Chinese real estate stocks continue rise on rate cut
Updated: 2014-11-25 11:51
By Niu Yue in New York(China Daily USA)
Chinese stocks related to real estate rallied Monday after the surprise cut in interest rates by China's central bank on Friday.
Shares of China's largest property developer, Vanke, based in Shenzen, surged more than 13 percent in Hong Kong, the first trading day after the rate cut.
China Overseas Land & Investment Ltd rose 11 percent; Country Garden Holdings Co Ltd lifted by 10.5 percent; China Resources Land Ltd surged 10.4 percent; and Poly Property Group Co Ltd finished higher by 8.8 percent.
Hong Kong's Hang Seng Property Index rose more than 3.5 percent.
Xinyuan Real Estate Co Ltd shares, trading under the symbol XIN on the New York Stock Exchange, gained more than 10 percent from last Friday to Monday.
"Real estate is one of the industries' most sensitive to monetary policies," wrote Yi Huaqiang, analyst with Beijing-based Huarong Securities, in a note. "Historically, every interest rate cut is a strong stimulus to the real estate sector."
The People's Bank of China (PBOC) lowered the one-year benchmark lending rate by 40 basis points to 5.6 percent and the one-year deposit rate by 25 basis points to 2.75 percent. The interest rate cut, which took effect on Nov 22, was the first in more than two years.
China's real estate market has been struggling in 2014. In the first three quarters, sales of commercial properties decreased 8.6 percent, while inventories increased 28 percent, according to the National Bureau of Statistics (NBS).
Sixty-seven of 70 cities monitored by the NBS reported falling housing prices from the year-ago period in October, at an average rate of over 2.6 percent. Property developers are struggling to clear their inventories through discounts.
In some cases, the discounts could be so large that earlier buyers who paid higher prices smashed developers' offices seeking compensation.
The interest rate cut makes both property developers and home-buyers pay less interest, helping both the construction of and purchase of properties, according to Yi.
Real estate contributes to more than 15 percent of China's economy and impacts more than 40 industries, from banking to home appliances. Around 20 percent of China's unpaid loans, or more than $2.6 trillion, is in real estate.

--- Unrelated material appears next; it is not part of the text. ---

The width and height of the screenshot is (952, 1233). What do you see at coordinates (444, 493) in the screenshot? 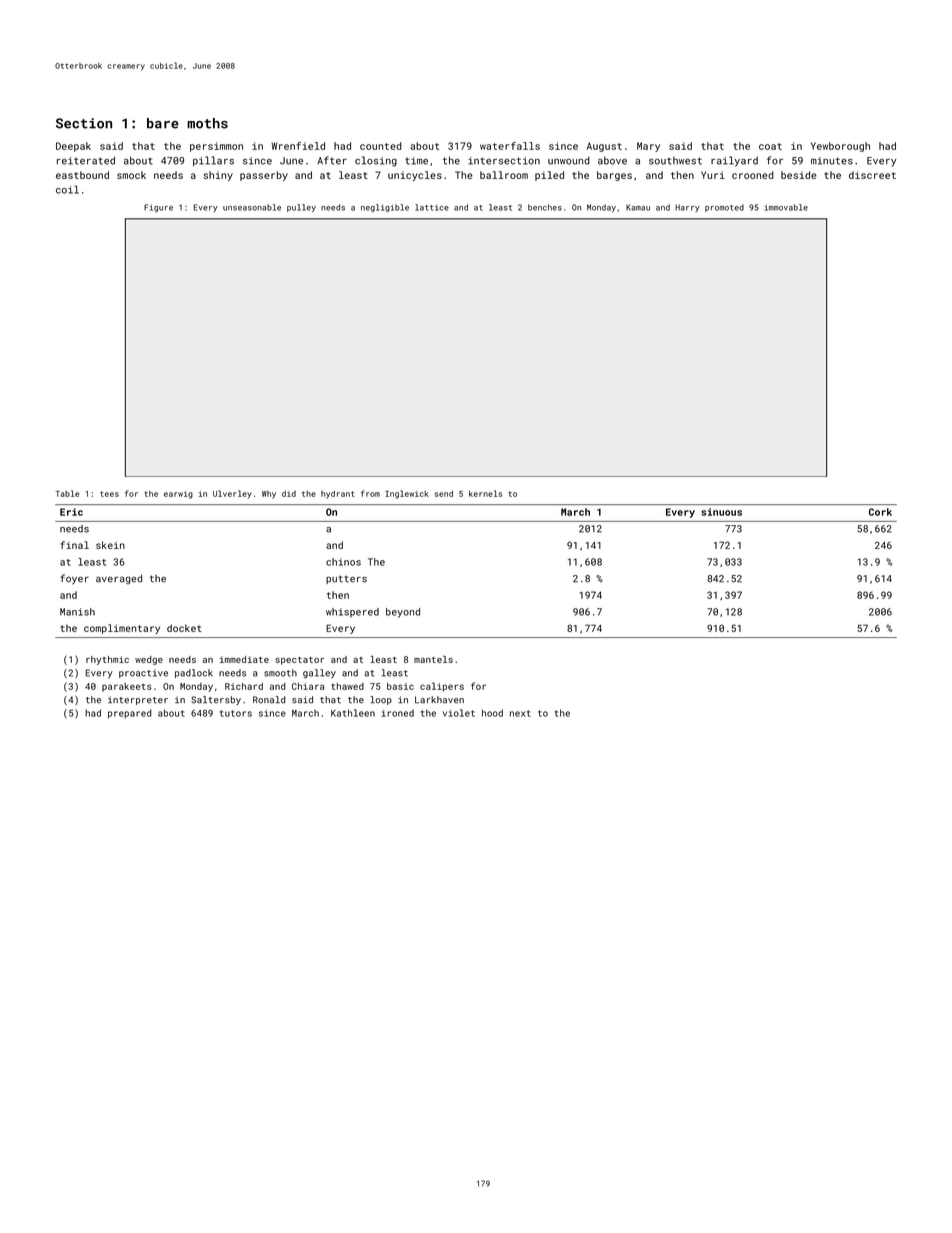
I see `send` at bounding box center [444, 493].
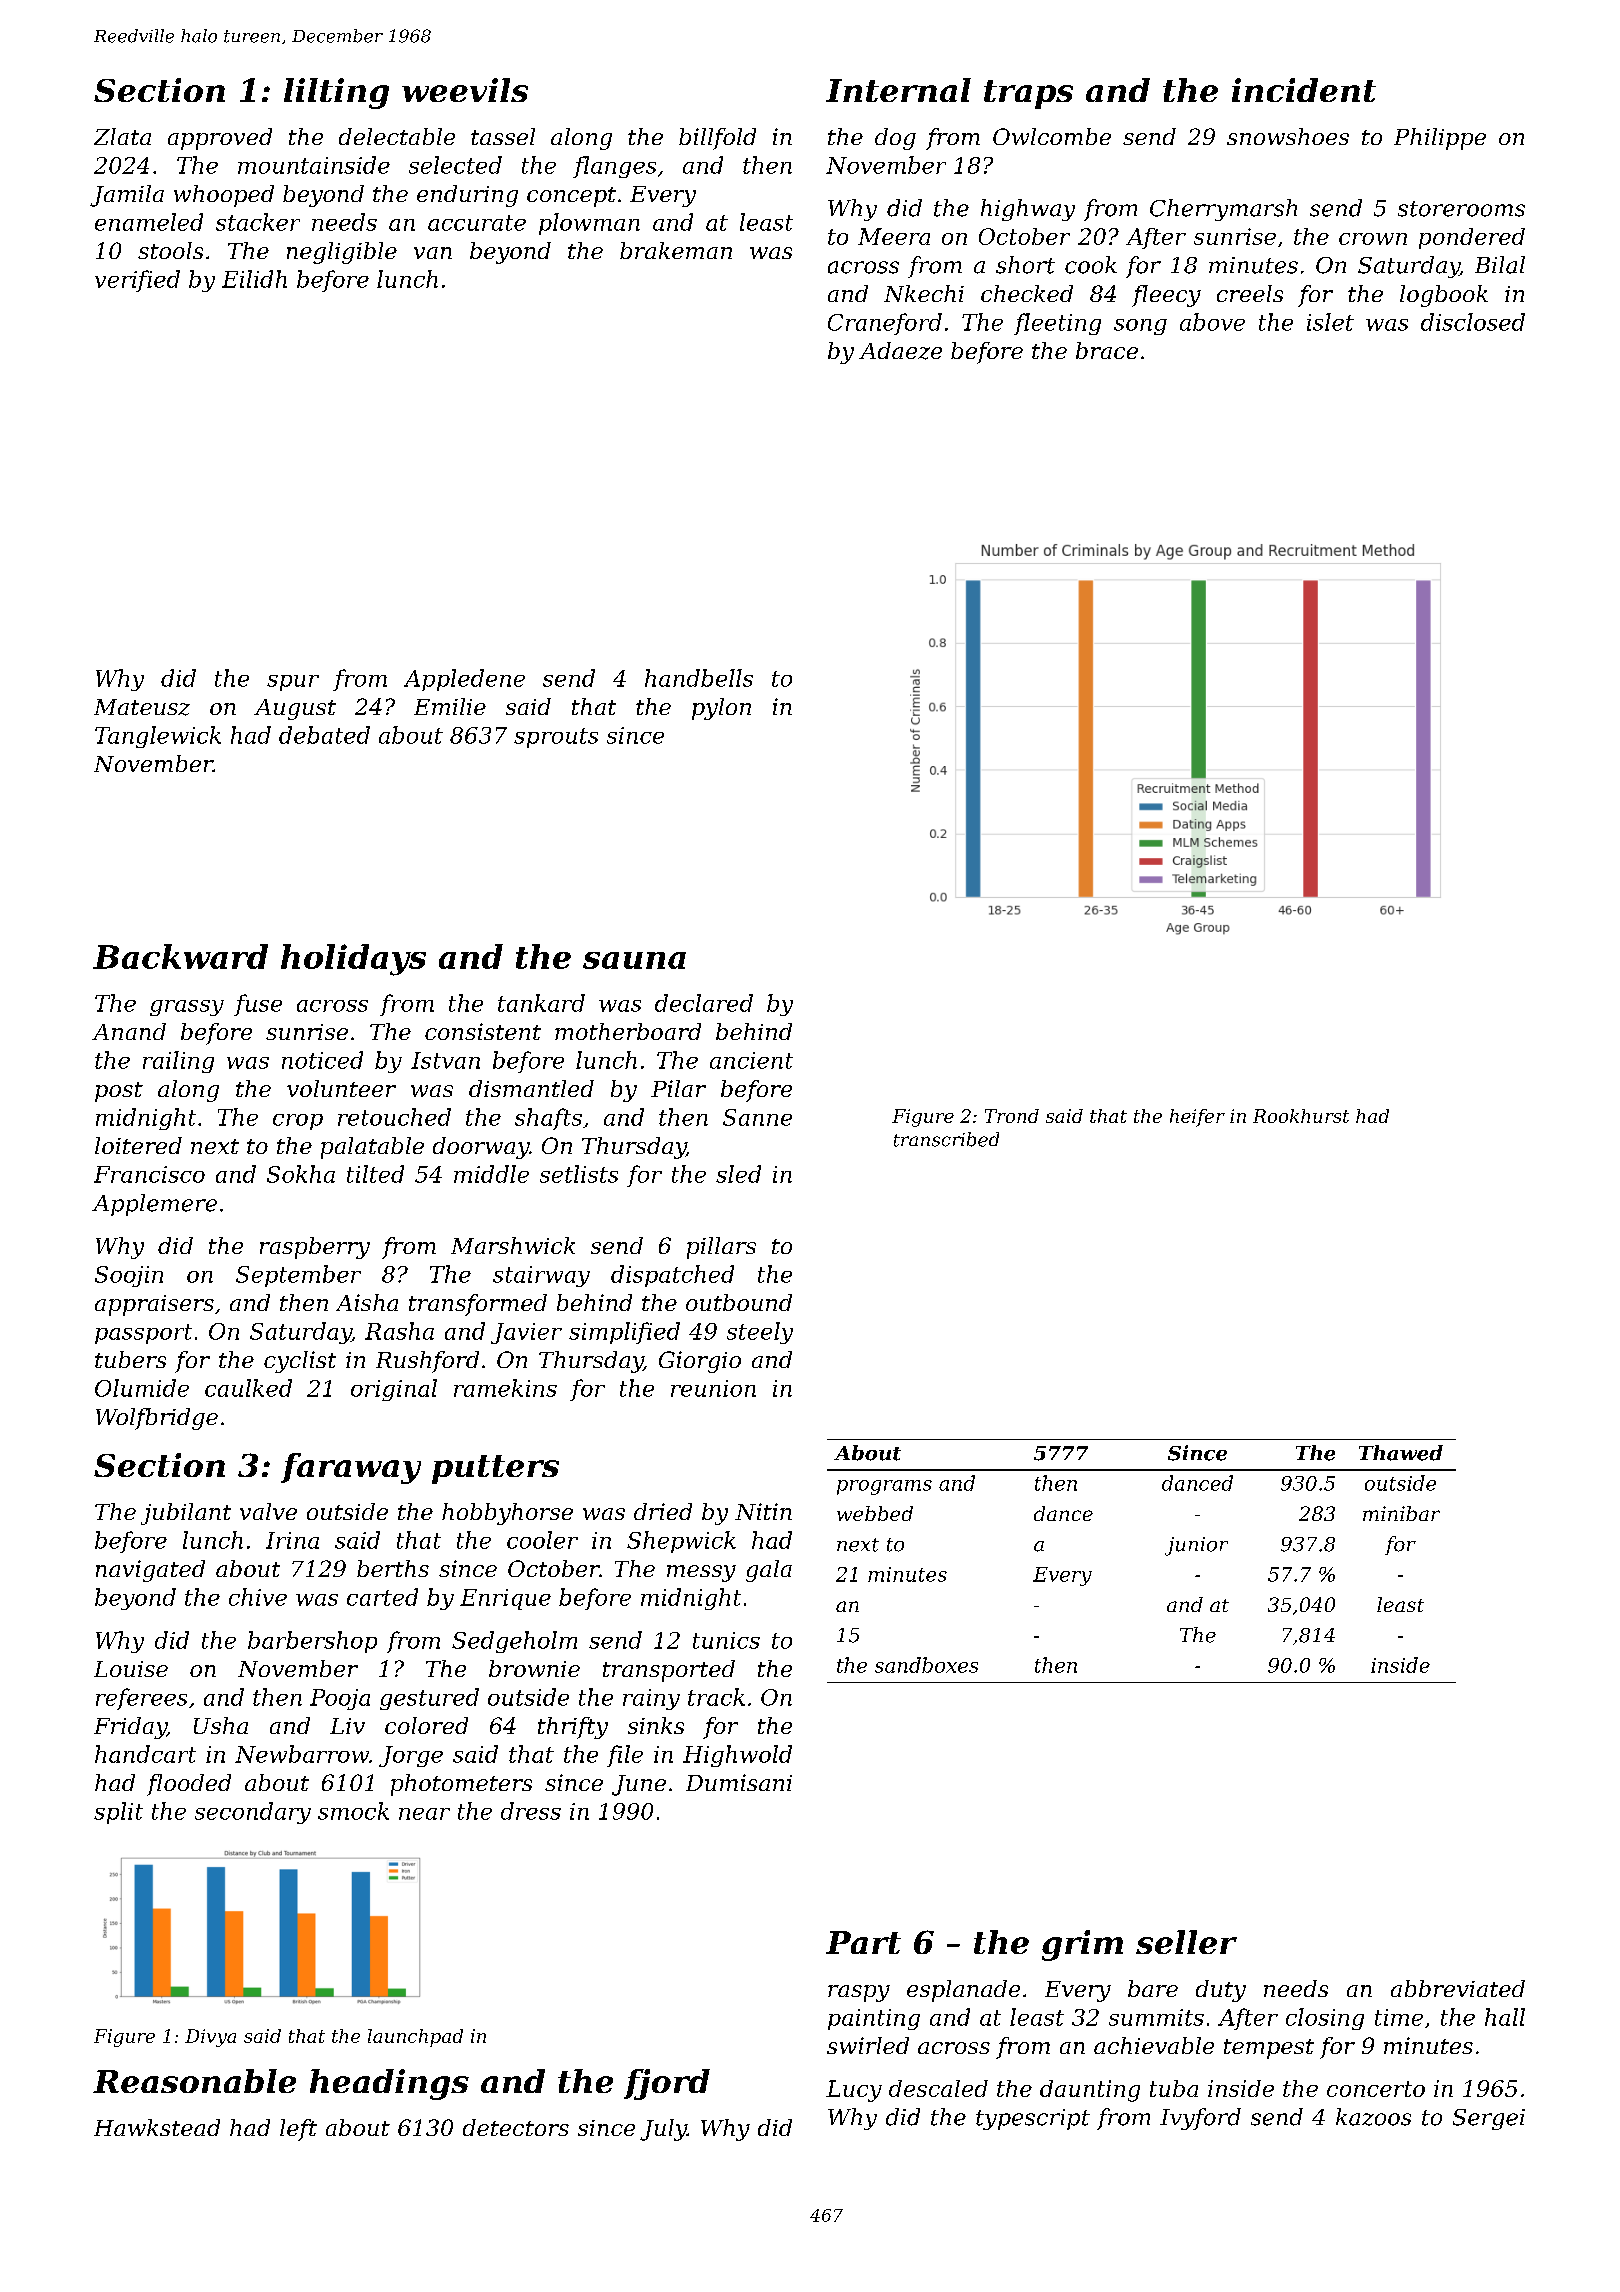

"They (Chinese government) don't want real estate to sour," said Monty Guild, chief investment officer of California-based Guild Investment. "They don't want the loans to go bad." Guild said the rate cut would help the sector.
The liquidity injection also will boost international trade, said James Bacchus, a former chairman of the World Trade Organization's Appellate Body, as it creates demand for commodities and Western-made products.
The move will also "cause the Chinese yuan to fall against the US dollar", said Guild. "This will create demand for US dollars and US stocks."
"It's good for everyone," Bacchus said.
However, "construction and basic materials are no longer the growth sectors of the Chinese economy", said Guild, as those sectors already are large and unlikely to grow as fast.
"Faster-growing sectors include consumer goods, retailing, Internet, high tech, pharmaceutical and medical," Guild said.
"We believe that China will pursue both structural reform and growth," he said.
He told China Daily that lower rates will benefit industries outside real estate, and that the Chinese government should still look to have an economy driven by consumption rather than investment.
Lu Huiquan in New York contributed to this story.